Una reforma a fondo en la estructura burocrática y una alianza con los amigos de la cultura en la entidad –de los que hay muchos–, amén de una gestión inteligente de los espacios culturales, serían parte de los primeros pasos. Ojalá la cultura llegue al lugar que merece con este atinado cambio.
Además de los movimientos de corte electorero dentro de la Secretaría de Educación, donde colocaron a operadores políticos como rectores de las universidades tecnológicas del norte de Coahuila, otro nombramiento que llama la atención es el de la nueva Subsecretaría de Energía. Este cargo, inexistente previamente en el organigrama, cayó en manos de una de las alfiles del antiguo Clúster de Energía, y su objetivo será precisamente posicionar a este desarticulado organismo en la extracción del gas shale.
Jugada en la que no le deseamos que fracase; sin embargo, está más cerca de ello, ya que se dice que la explotación de ese combustible ya está asignada a compañías estadounidenses que pactaron con el Gobierno Federal. Pero la ambición es cabrona, y ahí tienen.

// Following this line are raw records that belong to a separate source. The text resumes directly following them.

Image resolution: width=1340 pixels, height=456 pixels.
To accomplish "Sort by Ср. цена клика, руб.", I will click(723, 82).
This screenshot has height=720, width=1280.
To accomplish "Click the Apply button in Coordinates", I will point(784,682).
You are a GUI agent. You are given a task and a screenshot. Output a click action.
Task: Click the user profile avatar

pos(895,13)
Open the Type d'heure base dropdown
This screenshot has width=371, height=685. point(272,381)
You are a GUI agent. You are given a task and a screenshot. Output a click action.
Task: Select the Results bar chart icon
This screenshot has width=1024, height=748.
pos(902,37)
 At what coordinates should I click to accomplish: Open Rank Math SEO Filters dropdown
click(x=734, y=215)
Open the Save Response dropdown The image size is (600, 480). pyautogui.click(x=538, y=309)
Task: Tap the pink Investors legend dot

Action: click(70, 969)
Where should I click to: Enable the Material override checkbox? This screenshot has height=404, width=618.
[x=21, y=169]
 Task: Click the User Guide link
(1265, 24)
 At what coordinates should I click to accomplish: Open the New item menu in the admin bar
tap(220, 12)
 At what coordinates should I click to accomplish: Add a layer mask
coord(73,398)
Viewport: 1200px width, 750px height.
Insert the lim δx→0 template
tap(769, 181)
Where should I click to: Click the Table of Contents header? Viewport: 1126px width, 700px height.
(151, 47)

Cabe mencionar que, en el proceso, uno de los beneficiarios será un exgobernador, quien es socio de Strata BPS, compañía que ya participa en Texas con explotaciones de shale, que aquí dejó los fierros tirados con el clúster y la ambición de Rubén “N”. ¡Vaya cosa!
Pasando a la UAdeC, en mi querida Facultad de Jurisprudencia las cosas se están calentando derivado de la próxima elección de director. Y es que resulta que, para la Rectoría, esta escuela reviste gran importancia, ya que fue una en las que el actual rector perdió en las votaciones, incluso siendo candidato único.
Dos figuras están en el foco de atención. Según me comentan, la primera es la abogada Marisol Díaz, la candidata oficial, quien tiene en sus haberes el ser una política del PRI, obviamente. Ha sido diputada suplente y funcionaria en las administraciones de Rubén, Riquelme y del actual gobierno; en fin, una embajadora del estado en toda la extensión de la palabra. Díaz aparece en estos días en una campaña en redes con críticas sobre la escuela que pretende dirigir, al más puro estilo de las lideresas del PRI y sus conocidos menjurjes.
Por otra parte, el candidato Óscar Aaron Nájera ha optado por el desempeño académico como su mejor carta de presentación, respaldado por su cercanía con el alumnado y una vida dedicada al sistema judicial y a la formación de mejores abogados en su facultad. Lo antecede la tarea de establecer los procesos de los juicios orales en Coahuila, los cuales funcionan hoy en día. Me comentan que, lejos de la politiquería de banqueta, Óscar fundamenta su propuesta en la excelencia académica y el desarrollo de las potencialidades del ser humano.
Veremos cómo se definen las cosas en la antigua escuela peregrina, hoy casa de estudios solariega y blasonada.